What We Lose by Zinzi Clemmons
What We Lose by Zinzi Clemmons is a novel written in first person. Thandi, the narrator, talks to us of the pain of being who she is, as the daughter of a Coloured South African mother and an African American father, as a black girl growing up in a mostly white suburb in the United States, and as a daughter who loses her mother to cancer. We sense in Thandi a rootlessness. She feels she doesn’t belong in any of the groups she’s supposed to belong to, and she says that “being a light-skinned black woman is like being a well-dressed person who is also homeless.”
The novel’s structure is unique: it consists of short bursts of prose, a page or two. These sections aren’t always sequential either. Sometimes they are about popular culture, sometimes reminisces, sometimes graphs that depict differences in life expectancies between white, Hispanic and black people. There is even a vignette in there about the terrible photograph that came to define Africa. I found this structure exciting – you never know what’s coming next. There are some parts that I wish had been explored better. I did not quite grasp the point being made about Winnie Mandela and her involvement in gruesome murders. Maybe it was a cautionary tale about idealizing women as being nurturers, incapable of cruelty; maybe it was an example of violence in South Africa.

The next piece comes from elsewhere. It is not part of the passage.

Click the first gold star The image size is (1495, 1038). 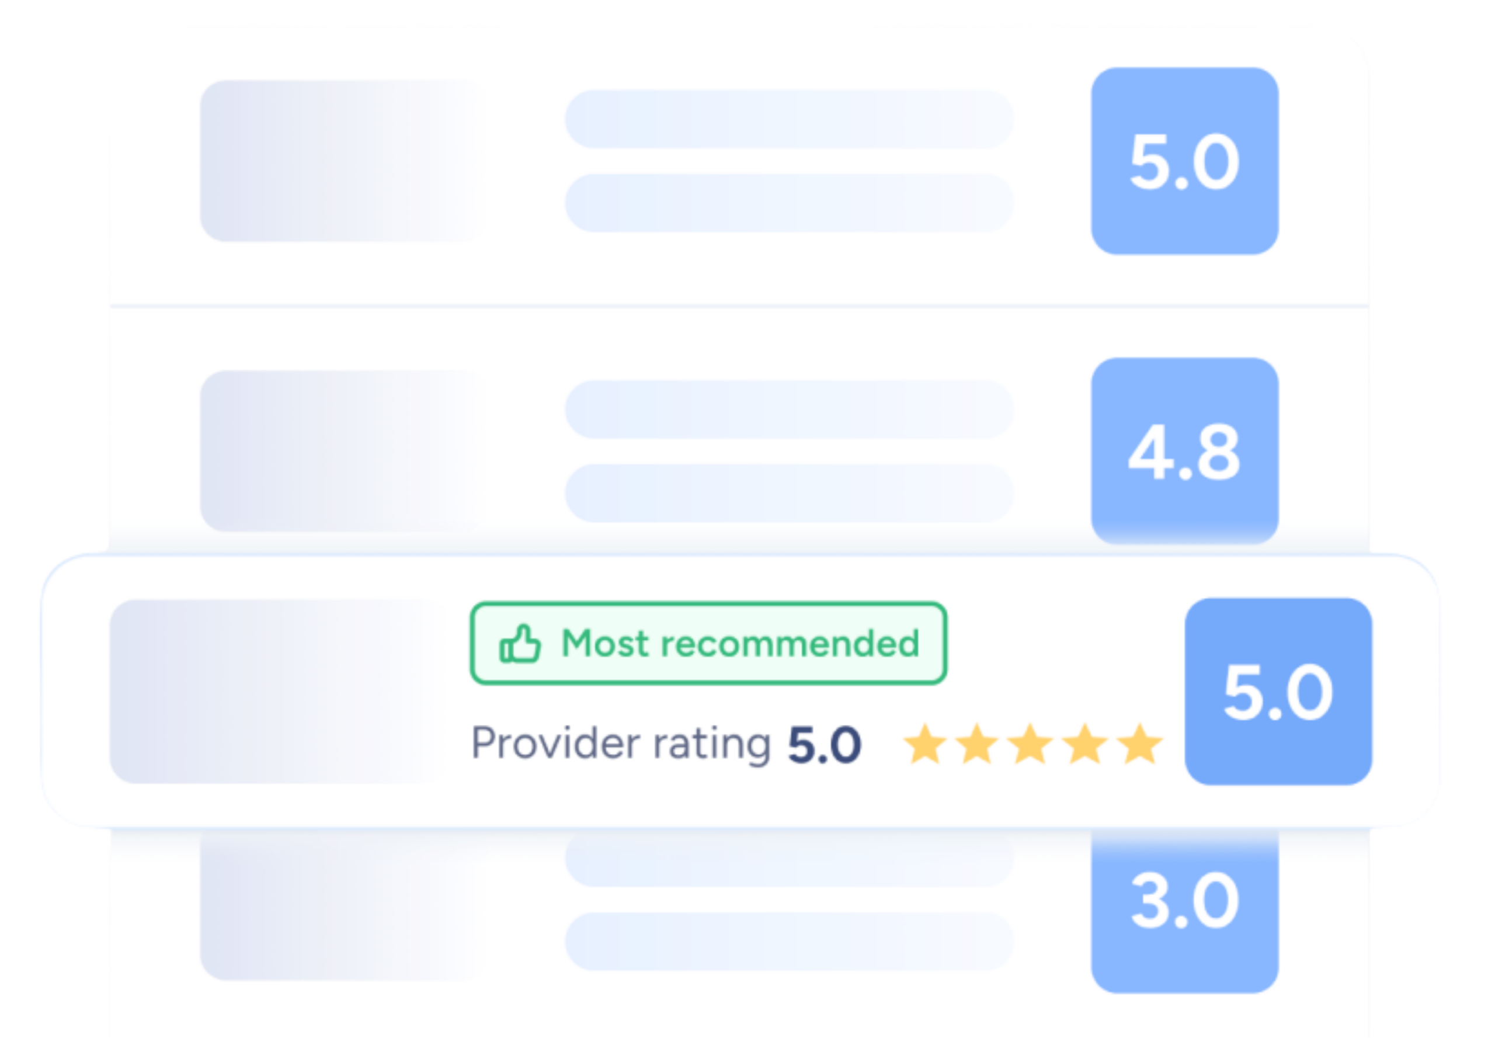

In What We Lose, the author delicately examines many things. But what I liked most was her exploration of loss. Told simply and effectively, we sense Thandi’s pain and helplessness. We realize that Thandi’s mother isn’t portrayed as a saint, as death sometimes encourages us to do. She is presented to us as a flawed character, with some politically incorrect views. At one point, she says Thandi can never form true friendships with darker skinned women. But she is the center of gravity for this family, and without her, the family disintegrates into nothingness.